# What is hot wire method and how to cut glass



## Oklahoma Bottles

Does any one know what the hot wire method is all I know it has something to do with wrapping a cut cor around the glass you want to be cut and then you plug it in but I would know how it is done exactly and does anyone know any other ways to cut glass, and by the way what is a tumbler and how much are they.


----------



## DiggerBryan

Hello and welcome to the forum. The only hot-wire method I know of is to measure thermal conductivity in certain materials. So I don't think that is what you're talking about?? That and the hot-wire method for jacking a car. []  Just kidding. 

 You can cut plate glass with a glass cutter. So I think it might work for bottles but it would be hard. What do you want to cut?

 A bottle tumbler is used to clean the "sickness" or cloudiness out of dug bottles. Minerals in the soil cause glass to become "sick" or cloudy looking.  A bottle tumbler is the same idea as a rock tumbler used to polish rocks. I made mine for around a $100.00, works great. There is a guy who sells them, the jar doctor. I think a base model of his tumbler is somewhere around $600.00.


----------



## capsoda

Here is the thread about building tumblers.
https://www.antique-bottles.net/forum/m_5467/mpage_1/key_tumbler/tm.htm


----------



## GuntherHess

The "hot wire" method of cutting glass uses a piece of nichrome wire to make a narrow thermal stress line on the glass causing it to crack in a desired spot. For example if you wanted to cut the top off a bottle you would wrap the nichrome wire around the top and apply current to it until it glows red. It would probably work best if you first score the bottle with a glass cutter.


----------



## druggistnut

I wouldn't recommend the hot wire method, or the other method mentioned in the second link. I tried the hot wire. You do not get a good, clean cut. If you are going to attempt a repair, as in replacing a neck & top, you want crisp edges. Use the method in the 1st link. It does take some practice.
 Please, if you repair bottles and get enough to sell them, sell them as "repaired."
 Good luck,
 Bill

 Link #1>>> Making a Bottle Cutting Jig

 Link #2>>>FAQ Section XIV


----------



## GuntherHess

If you use the hot wire method you still have to score the bottle with a glass cutter first to get a clean break. The hot wire just makes running the fracture easier.


----------

══════════

Answer these from the forum thread on cutting glass:
1. What kind of wire does the hot wire method use?
2. What does a bottle tumbler remove from dug bottles?
3. About how much did DiggerBryan spend making his own tumbler?

▶ _Supplied data_:
══════════

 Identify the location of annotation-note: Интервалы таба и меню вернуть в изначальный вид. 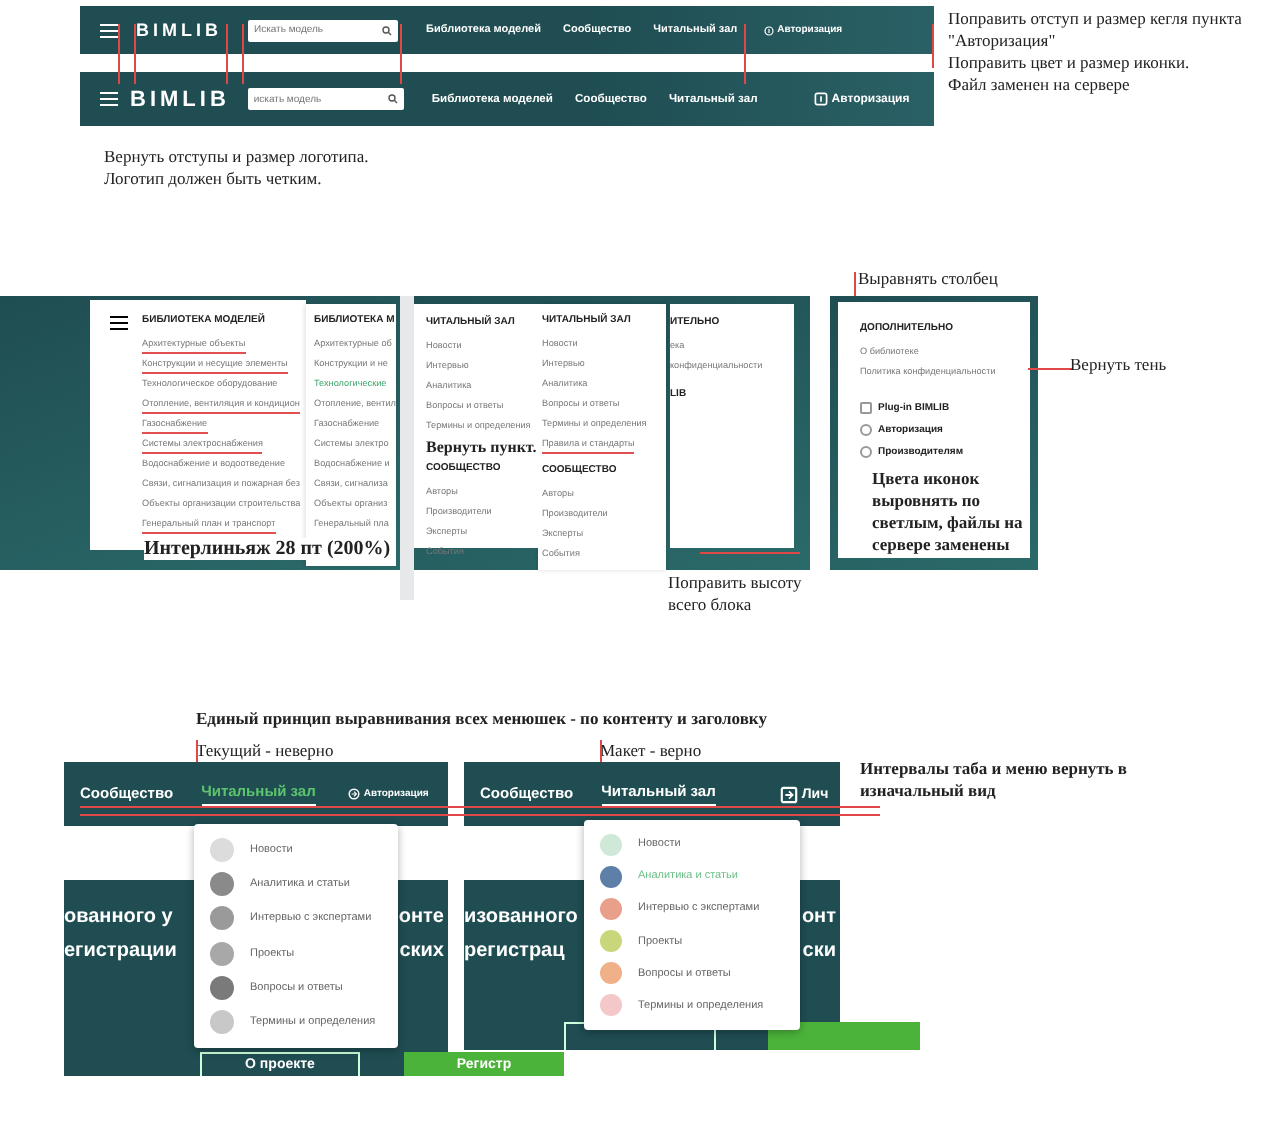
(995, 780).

══════════

▶ _Output_:
1. Nichrome wire.
2. The "sickness," or cloudiness.
3. Around $100.00.